## Text segment
— Begin —

# Any Minolta 5D/7D users?



## webcricket (Oct 16, 2006)

I just purchased a Minolta 7D SLR for myself (to arrive next week). I already have lots invested in Minolta glass to use with my Maxxum 9 pro SLR, so it only made sense for me to stick with the Minolta line. I see a lot of Canon and Nikon users on the forum, but no one using the Minolta semi-pro/pro bodies.

I'll be using this DSLR mainly for my business (weddings and portraiture), but I'm wondering if anyone here uses a 5D or 7D to photograph their fish? If so, what macro lens are you finding the most success with?


----------



## Bert H (Mar 2, 2004)

I assume you know that Minolta/Konica has been bought out by Sony. The new camera from Sony(Minolta/Konica) has gotten some good press.


----------



## webcricket (Oct 16, 2006)

I am aware that Konica Minolta has gotten out of the camera business. I handled both the 7D and the new Sony A-100 bodies prior to making a decision to purchase one over the other. The 7D felt like my Maxxum 9 with its intuitive ergonomics. Sure, the A-100 is 10mp and the 7D only 6mp, but I'm not making enlargements over 16X20 or 16X24, nor do I tend to crop much if at all (best to frame it right when you take the picture), so that difference isn't a selling point for me. The A-100 also doesn't offer a vertical control grip, which is a pretty key piece of equipment in my line of work. I'll certainly keep an eye on Sony's future DSLRs so long as they continue to use the Minolta lens mount, but for now the 7D made better sense.

— End —

## Available data
— Begin —

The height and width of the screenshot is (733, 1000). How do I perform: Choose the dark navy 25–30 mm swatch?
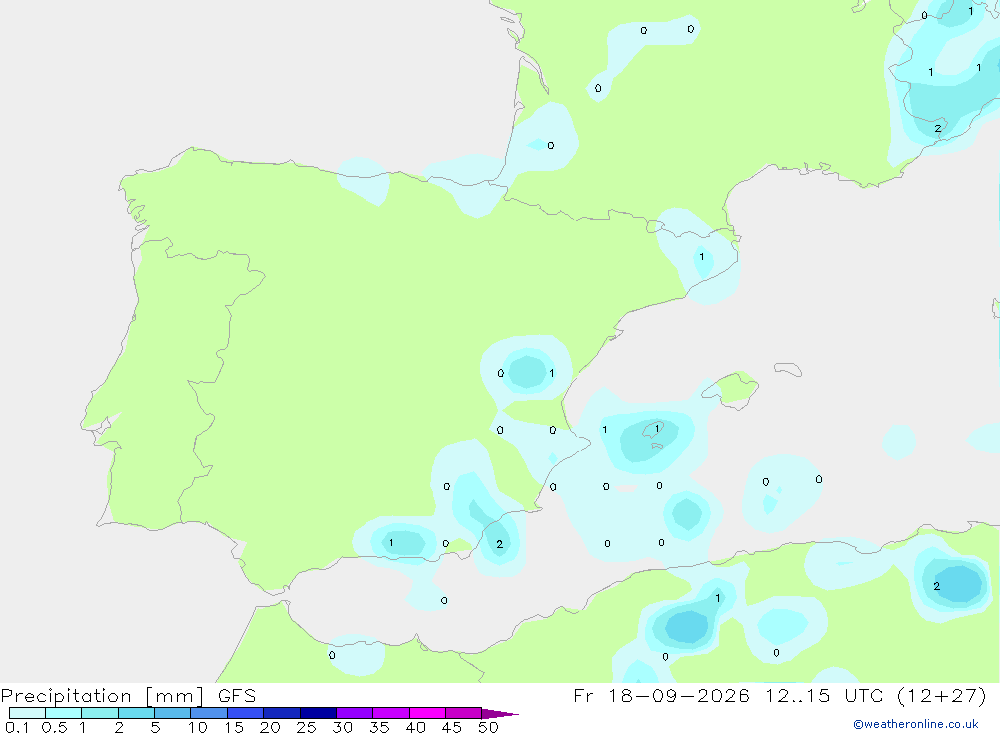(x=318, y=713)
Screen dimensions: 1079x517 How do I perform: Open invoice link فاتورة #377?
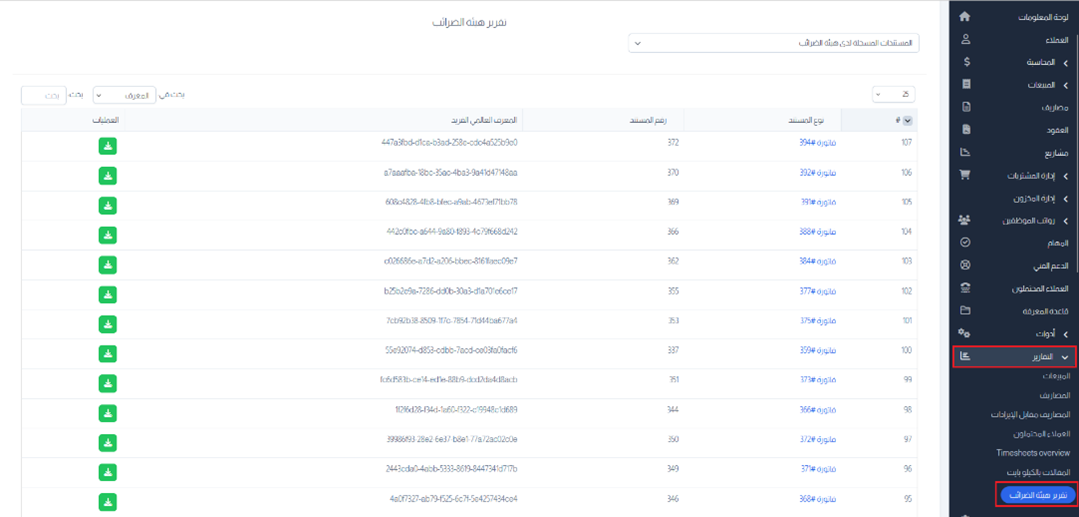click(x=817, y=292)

— End —

## Exercise requirements
a - Answer these about the Minolta 7D forum thread:
(i) What does webcricket mainly plan to use the new DSLR for?
(ii) According to Bert H, which company bought out Minolta/Konica?
(iii) What piece of equipment does the A-100 not offer?
b - Return everything in the Minolta 7D forum thread from "I just purchased" down to "(Mar 2, 2004)", copied word for word.
c - Write the next part of the Minolta 7D forum thread, picking up after its last sentence.

## Results for the exercise
a -
(i) Business work: weddings and portraiture.
(ii) Sony.
(iii) A vertical control grip.

b -
I just purchased a Minolta 7D SLR for myself (to arrive next week). I already have lots invested in Minolta glass to use with my Maxxum 9 pro SLR, so it only made sense for me to stick with the Minolta line. I see a lot of Canon and Nikon users on the forum, but no one using the Minolta semi-pro/pro bodies.

I'll be using this DSLR mainly for my business (weddings and portraiture), but I'm wondering if anyone here uses a 5D or 7D to photograph their fish? If so, what macro lens are you finding the most success with?


----------



## Bert H (Mar 2, 2004)

c -
----------



## alexperez (Oct 8, 2004)

I have both the 5D and the Sony A100 and I use the Sigma EX 105mm Macro lens. Its a very good lens, but if you want a top notch macro lens go for the KM 100mm Macro or the new Sony version (same Lens just different name). I've also heard good things about the Tamron 90mm Macro lens. You can go to The world of the Minolta mount digital SLR - dyxum.com and read the user reviews on the lenses.

By the way while Sony doesn't offer a vertical grip, there are 2 after market makers of vertical grips for the Sony,5D,7D. 
Enjoy your 7D I did try it out before getting the 5D and it is one of the best handling cameras I ever used.

Regards,
Alex


----------



## webcricket (Oct 16, 2006)

Unfortunately, the 7D fell through - the camera was DOA. I am a bit disappointed as I was looking forward to using this camera. I've given another look at the A100, but am holding off on purchasing for the time being. There are rumors that Sony may announce a semi-pro/pro model DSLR by March that will include some of the features I want that the A100 lacks.

I do own and love the KM 100mm f/2.8 macro lens. The 1:1 macro is great and super sharp stopped down a bit, and it doubles as an excellent portrait lens.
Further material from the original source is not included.